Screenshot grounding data

◆ ◆ ◆ ◆ ◆

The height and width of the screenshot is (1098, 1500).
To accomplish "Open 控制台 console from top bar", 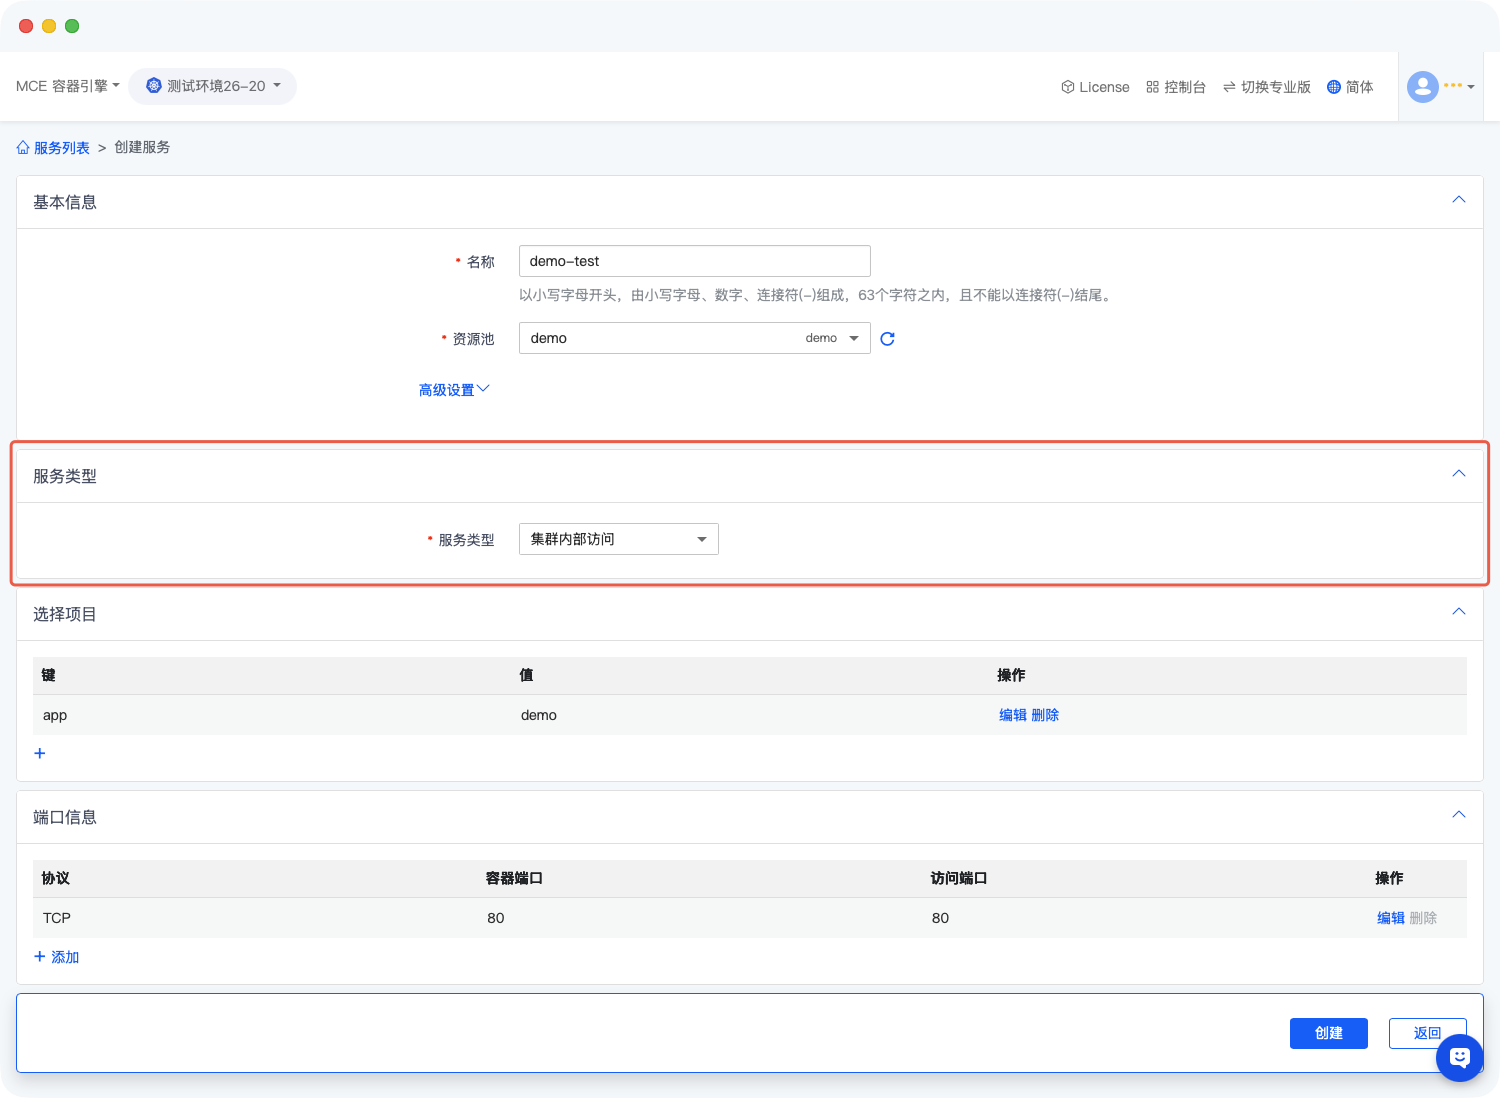I will [1176, 87].
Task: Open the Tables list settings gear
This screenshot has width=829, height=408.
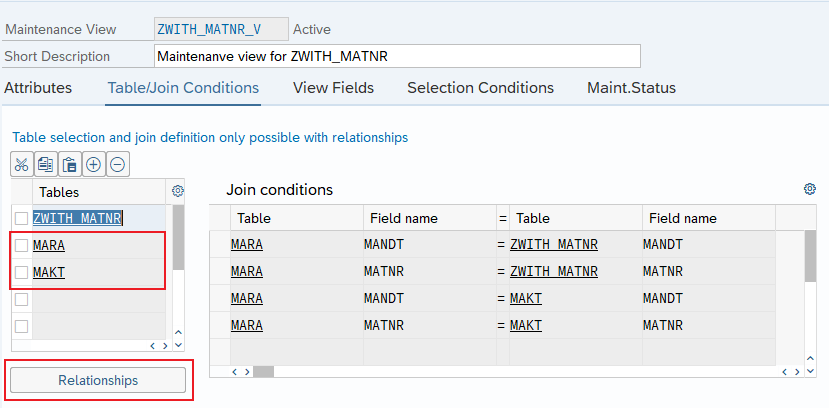Action: click(178, 191)
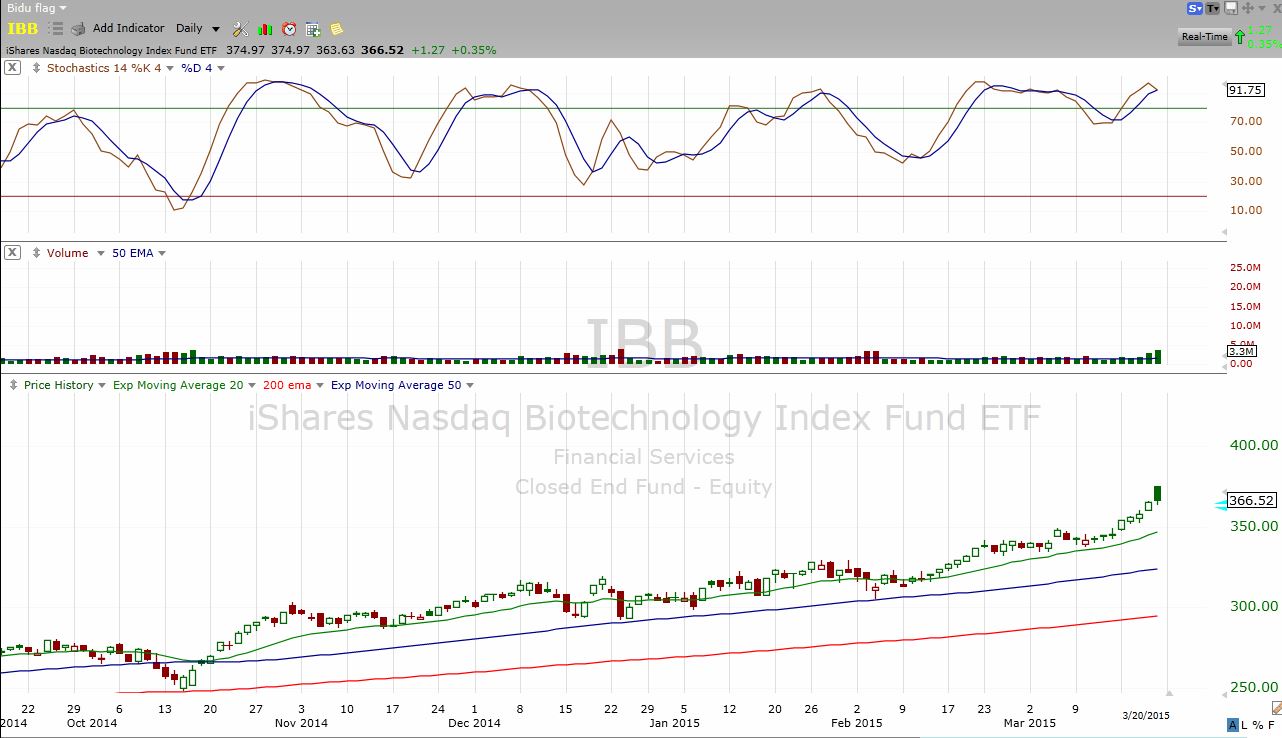Viewport: 1282px width, 738px height.
Task: Open chart settings with the wrench-screwdriver icon
Action: click(x=240, y=29)
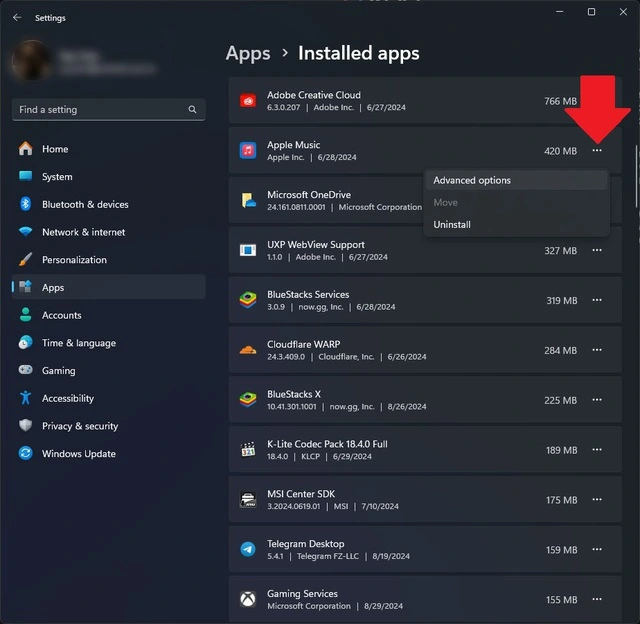Open the Home settings page
Image resolution: width=640 pixels, height=624 pixels.
click(x=108, y=149)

◆ ◆ ◆ ◆ ◆

The lines from the one containing "Task: Open the Tables list settings gear" through the last line of the entries are to be copied exactly, both ends included, and the pictures are to be omitted.

— EXERCISE OUTPUT —
Task: Open the Tables list settings gear
This screenshot has width=829, height=408.
Action: click(178, 191)
Viewport: 1282px width, 738px height.
Task: Open chart settings with the wrench-screwdriver icon
Action: click(x=240, y=29)
Open the Home settings page
Image resolution: width=640 pixels, height=624 pixels.
click(x=108, y=149)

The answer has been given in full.